MPI

What is MPI?

MPI stands for Message Passing Interface. The MPI standard is defined by the Message Passing Interface Forum. The homepage for the current version of MPI can be found at http://www-unix.mcs.anl.gov/mpi. The standard defines the interface for a set of functions that can be used to pass messages between processes on the same computer or on different computers. MPI can be used to program shared memory or distributed memory computers. There are a large number of implementations of MPI from various computer vendors and academic groups; two open-source versions are MPICH and LAM.

The MPI interface consists of nearly two hundred functions but in general most codes use only a small sub-set of the functions. Below are a few small example MPI programs to illustrate how MPI can be used. Systems supporting MPI at UVa are described below.
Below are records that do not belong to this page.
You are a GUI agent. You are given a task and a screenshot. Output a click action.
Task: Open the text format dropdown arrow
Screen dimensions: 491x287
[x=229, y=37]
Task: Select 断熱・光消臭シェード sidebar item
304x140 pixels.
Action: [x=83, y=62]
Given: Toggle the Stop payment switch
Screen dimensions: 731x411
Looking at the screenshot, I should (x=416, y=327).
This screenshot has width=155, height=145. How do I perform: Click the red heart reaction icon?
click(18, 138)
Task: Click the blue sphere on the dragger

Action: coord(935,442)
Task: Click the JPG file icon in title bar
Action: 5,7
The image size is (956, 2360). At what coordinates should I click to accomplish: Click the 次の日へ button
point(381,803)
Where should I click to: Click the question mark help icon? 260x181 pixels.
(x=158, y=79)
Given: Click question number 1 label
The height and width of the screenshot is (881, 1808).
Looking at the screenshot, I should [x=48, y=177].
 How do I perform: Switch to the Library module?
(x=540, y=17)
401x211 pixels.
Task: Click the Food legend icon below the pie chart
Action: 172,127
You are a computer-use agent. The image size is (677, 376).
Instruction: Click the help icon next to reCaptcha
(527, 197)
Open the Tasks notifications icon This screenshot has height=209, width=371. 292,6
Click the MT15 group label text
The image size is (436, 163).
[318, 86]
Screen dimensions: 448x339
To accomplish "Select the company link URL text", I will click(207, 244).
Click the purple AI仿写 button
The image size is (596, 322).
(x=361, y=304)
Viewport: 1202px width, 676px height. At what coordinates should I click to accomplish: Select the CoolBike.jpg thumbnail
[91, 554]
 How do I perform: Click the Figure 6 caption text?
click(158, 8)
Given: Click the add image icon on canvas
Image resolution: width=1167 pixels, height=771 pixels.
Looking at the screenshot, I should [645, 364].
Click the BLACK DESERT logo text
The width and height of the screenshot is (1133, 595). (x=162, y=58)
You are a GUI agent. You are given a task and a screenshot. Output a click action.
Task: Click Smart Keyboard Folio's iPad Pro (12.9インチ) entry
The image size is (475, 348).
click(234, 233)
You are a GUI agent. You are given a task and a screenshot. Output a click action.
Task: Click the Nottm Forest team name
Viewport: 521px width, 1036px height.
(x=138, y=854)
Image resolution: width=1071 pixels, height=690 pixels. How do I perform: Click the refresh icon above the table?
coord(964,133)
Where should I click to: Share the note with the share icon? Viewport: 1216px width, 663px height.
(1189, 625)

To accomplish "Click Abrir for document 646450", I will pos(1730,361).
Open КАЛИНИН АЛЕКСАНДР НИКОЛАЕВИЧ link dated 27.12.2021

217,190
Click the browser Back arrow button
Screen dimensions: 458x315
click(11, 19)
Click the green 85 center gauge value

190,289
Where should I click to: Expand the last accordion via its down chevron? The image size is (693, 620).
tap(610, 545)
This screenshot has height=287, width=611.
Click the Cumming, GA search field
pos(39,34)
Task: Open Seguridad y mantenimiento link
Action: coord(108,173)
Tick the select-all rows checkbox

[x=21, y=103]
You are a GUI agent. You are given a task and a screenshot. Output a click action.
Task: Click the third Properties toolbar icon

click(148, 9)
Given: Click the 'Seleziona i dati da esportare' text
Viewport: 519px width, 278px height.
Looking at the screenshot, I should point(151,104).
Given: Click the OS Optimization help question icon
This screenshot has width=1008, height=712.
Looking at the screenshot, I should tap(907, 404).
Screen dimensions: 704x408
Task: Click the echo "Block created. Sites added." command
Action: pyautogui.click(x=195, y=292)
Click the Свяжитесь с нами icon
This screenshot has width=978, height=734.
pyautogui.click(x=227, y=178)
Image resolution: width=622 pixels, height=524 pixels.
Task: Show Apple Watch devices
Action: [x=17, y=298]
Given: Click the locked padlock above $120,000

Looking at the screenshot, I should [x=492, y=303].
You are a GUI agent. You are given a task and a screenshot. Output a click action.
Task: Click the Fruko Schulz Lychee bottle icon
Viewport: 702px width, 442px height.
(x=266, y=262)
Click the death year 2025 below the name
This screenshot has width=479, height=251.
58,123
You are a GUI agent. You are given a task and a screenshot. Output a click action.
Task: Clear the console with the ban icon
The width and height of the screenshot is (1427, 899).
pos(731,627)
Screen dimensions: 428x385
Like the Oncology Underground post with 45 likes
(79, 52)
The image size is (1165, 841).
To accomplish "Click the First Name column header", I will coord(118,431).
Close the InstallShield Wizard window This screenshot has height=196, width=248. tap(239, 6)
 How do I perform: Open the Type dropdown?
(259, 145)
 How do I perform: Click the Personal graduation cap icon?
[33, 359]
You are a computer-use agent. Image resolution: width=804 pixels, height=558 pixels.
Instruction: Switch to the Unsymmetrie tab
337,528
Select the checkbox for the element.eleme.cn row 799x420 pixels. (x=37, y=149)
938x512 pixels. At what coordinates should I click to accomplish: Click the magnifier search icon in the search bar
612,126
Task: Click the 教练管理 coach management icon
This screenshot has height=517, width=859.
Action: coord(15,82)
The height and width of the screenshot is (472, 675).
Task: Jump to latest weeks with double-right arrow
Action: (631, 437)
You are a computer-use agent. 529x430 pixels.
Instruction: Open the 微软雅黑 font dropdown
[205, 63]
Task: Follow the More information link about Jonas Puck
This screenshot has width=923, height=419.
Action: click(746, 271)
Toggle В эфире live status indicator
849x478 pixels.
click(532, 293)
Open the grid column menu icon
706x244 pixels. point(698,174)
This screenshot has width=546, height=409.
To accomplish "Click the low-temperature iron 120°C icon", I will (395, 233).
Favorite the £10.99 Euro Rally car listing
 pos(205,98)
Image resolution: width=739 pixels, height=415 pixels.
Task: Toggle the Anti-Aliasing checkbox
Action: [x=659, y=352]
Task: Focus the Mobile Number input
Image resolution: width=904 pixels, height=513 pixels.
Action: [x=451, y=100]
The first code prints a simple message to the standard output.

#include < stdio.h >
#include "mpi.h"

int main(int argc,char* argv[])
{
  MPI_Init(&argc, &argv);

  printf("hello world\n");

  MPI_Finalize();
  return 0;
}
Fortran Version

When the code is executed with four processes the following output is produced.

hello world
hello world
hello world
hello world

The file mpi.h holds all the declarations for the MPI functions and must be included. The function MPI_Init(&argc, &argv) must be called before any other MPI functions and the function MPI_Finalize() should be called after the last MPI function has been called. In the above example these are the only two MPI functions used. MPI_Init is called with the same arguments as the main function to allow the system to perform any special initializations for the MPI library.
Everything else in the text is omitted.